Define a scoring rubric: map Verifier’s Law properties (objective truth, fast verification, low noise, continuous reward) and description-execution gap onto a structured JSON schema with 0–5 scales per dimension.
Build a Typer CLI that accepts a plain-text or markdown task list as input and streams each task through Claude API with the rubric as a structured output schema.
Aggregate scores into a composite ‘automation-readiness’ index and render a Rich table sorted by score, with a one-sentence explanation per task.
Add a --export flag that writes results to a CSV so users can track changes over time as they refine or complete tasks.

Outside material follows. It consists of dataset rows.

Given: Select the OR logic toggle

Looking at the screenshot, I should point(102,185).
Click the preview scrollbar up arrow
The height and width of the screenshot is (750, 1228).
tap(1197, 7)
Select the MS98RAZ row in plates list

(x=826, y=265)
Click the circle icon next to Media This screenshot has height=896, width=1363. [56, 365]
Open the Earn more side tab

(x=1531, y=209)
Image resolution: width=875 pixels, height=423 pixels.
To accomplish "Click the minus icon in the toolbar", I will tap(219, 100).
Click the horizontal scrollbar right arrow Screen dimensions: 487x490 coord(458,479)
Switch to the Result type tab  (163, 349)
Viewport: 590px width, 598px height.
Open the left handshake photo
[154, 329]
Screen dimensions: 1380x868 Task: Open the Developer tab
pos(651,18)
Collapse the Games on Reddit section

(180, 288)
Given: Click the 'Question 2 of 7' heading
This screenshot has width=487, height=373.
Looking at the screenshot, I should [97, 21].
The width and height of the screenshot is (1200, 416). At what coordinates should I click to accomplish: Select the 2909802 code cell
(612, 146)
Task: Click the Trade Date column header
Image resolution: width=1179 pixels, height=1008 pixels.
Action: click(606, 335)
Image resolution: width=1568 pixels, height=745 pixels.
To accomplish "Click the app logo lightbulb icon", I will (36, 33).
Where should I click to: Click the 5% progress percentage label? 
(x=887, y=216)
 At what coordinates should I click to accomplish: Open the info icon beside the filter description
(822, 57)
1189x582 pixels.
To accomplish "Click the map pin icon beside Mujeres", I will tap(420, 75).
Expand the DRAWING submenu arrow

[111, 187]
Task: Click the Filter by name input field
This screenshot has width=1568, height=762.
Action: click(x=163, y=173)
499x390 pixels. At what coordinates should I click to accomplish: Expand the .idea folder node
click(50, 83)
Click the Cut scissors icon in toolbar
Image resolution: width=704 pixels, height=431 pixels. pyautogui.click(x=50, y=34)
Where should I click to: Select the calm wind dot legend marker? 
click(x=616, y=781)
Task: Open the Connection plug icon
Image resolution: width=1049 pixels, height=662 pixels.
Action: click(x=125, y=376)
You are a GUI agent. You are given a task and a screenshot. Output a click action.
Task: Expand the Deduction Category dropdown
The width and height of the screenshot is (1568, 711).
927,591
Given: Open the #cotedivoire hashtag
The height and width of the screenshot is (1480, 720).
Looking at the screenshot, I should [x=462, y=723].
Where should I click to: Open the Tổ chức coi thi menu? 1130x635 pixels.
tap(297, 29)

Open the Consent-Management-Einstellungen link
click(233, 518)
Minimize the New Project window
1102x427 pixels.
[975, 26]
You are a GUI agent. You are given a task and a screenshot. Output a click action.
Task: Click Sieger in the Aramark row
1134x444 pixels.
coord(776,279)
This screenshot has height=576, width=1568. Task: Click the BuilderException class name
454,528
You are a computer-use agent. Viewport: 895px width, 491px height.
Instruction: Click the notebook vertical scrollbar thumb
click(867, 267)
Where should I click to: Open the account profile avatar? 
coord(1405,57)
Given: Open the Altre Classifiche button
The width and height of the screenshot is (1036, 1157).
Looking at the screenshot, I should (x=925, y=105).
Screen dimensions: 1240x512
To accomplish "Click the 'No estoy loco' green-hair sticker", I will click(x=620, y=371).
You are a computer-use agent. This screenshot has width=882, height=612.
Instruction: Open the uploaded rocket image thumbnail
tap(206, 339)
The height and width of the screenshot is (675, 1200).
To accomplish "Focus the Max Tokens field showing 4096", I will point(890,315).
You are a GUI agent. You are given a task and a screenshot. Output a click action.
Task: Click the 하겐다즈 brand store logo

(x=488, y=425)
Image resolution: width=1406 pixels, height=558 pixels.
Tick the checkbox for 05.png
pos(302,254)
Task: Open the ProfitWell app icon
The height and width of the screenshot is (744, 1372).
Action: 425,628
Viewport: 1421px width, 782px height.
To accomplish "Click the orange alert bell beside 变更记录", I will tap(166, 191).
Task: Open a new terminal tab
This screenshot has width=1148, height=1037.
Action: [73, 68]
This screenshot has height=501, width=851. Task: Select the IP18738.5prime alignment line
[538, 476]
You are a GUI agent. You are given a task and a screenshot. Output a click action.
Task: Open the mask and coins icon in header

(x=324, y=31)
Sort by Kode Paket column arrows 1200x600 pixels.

Write a small test suite using a fixed 10-task fixture list to lock in score stability across prompt tweaks.

Risks

Claude’s scoring of subjective tasks may be inconsistent across runs — mitigate by lowering temperature to 0 and pinning the model version.
Users with very large task lists (200+ items) will hit latency and cost walls — add batching with progress display early.
The rubric conflates two distinct frameworks (Verifier’s Law + description-execution gap); keeping them as separate subscores rather than blending them too early avoids a misleading single number.